As you may have discovered, instead of just appreciating the work you did for
cheap money, they will be somewhat taken aback when asked to pay market rate.
It's a human thing I think.

("I'm not going to pay Dr Heary Surgeon $500 hr! I didn't pay little Bobby
Surgeon anywhere near that when he was mowing my lawn as a boy! I gave him his
first job fer c __*t sakes!")

------
czbond
Depending on where you live, you're in a strong position and he's surprisingly
in a weak position.

This is your career, and your salary. He won't think about this moment 2
minutes after you agree. Use AngelList to find similar offers. Then decide on
the very high end of what you want - say that's $55k (picking a number). Say
"I'm worth $55k and can bring much more in value to you. I'll first do these
three things to make you more money. ...."

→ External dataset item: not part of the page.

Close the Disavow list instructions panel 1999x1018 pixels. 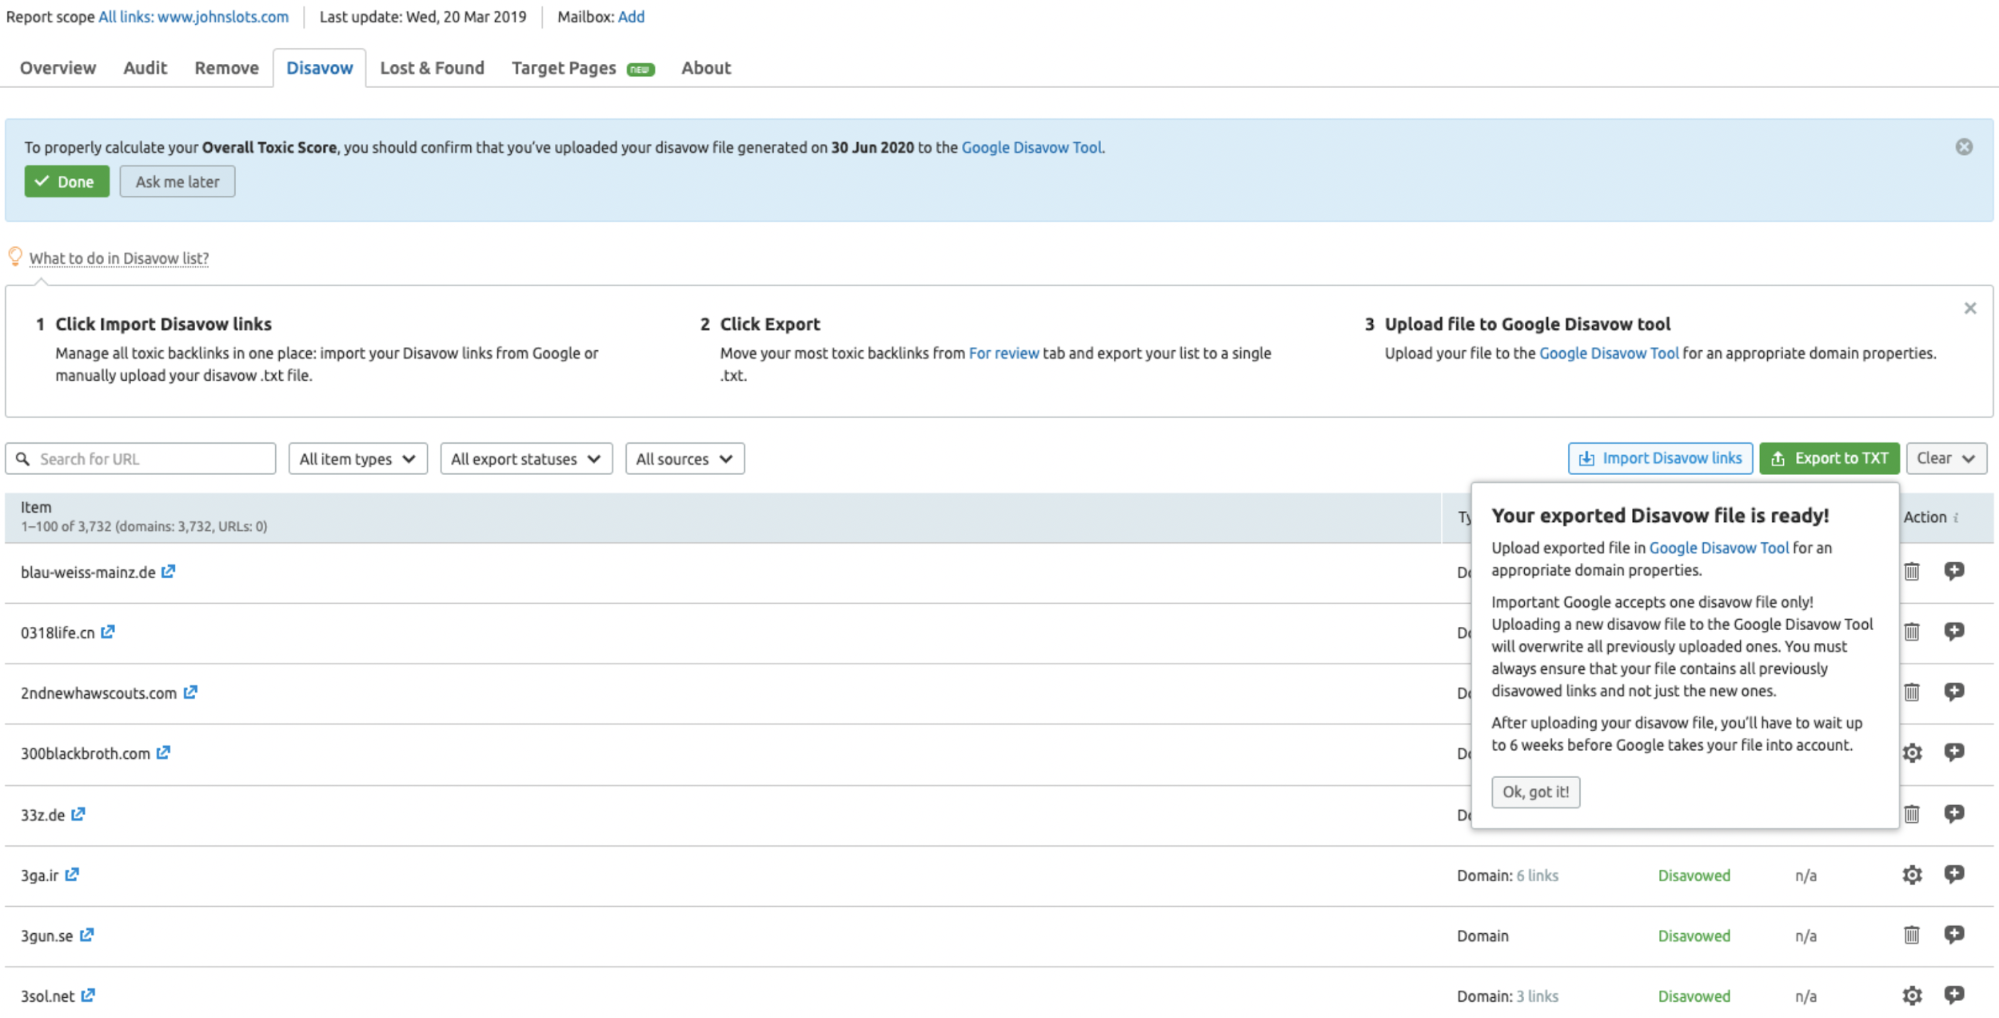[x=1969, y=308]
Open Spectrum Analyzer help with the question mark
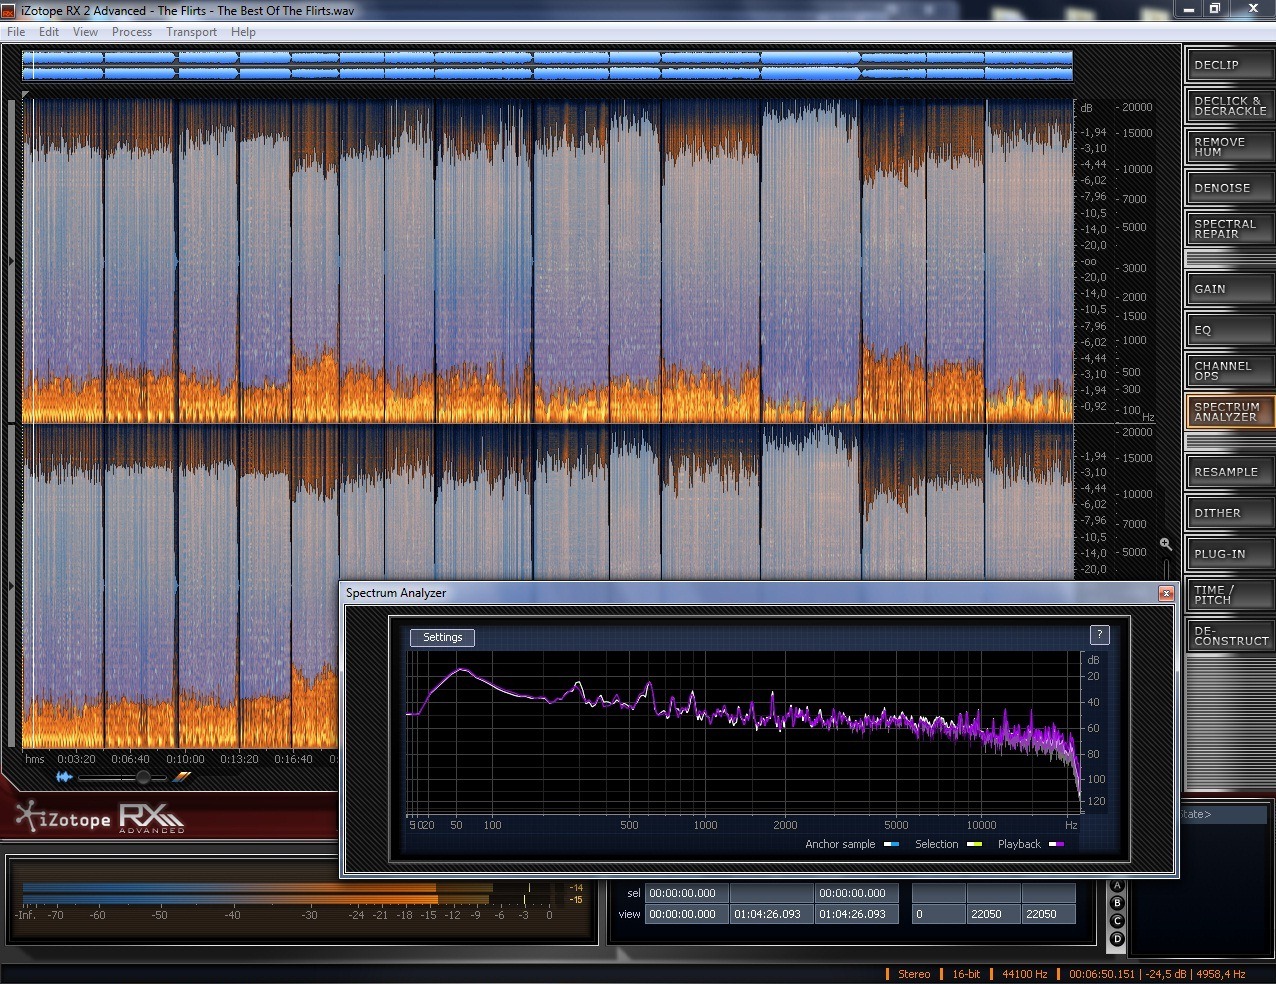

<https://angel.co/salaries>

------
PankajGhosh
I have read below article many times and recommend this to everyone I know on
this topic.

Hope it helps you: <http://www.kalzumeus.com/2012/01/23/salary-negotiation/>

------
hacknat
tl;dr So many variables it is impossible to give you good advice without a lot
more information (some of which is probably sensitive). Anybody who pretends
otherwise is lying.

The generic advice you get will be stuff you've probably heard already or
common sense.

Best generic advice: Imagine you are in your employers position, and figure
out what the best possible outcome you can get is by giving him/her one or two
concerns at most.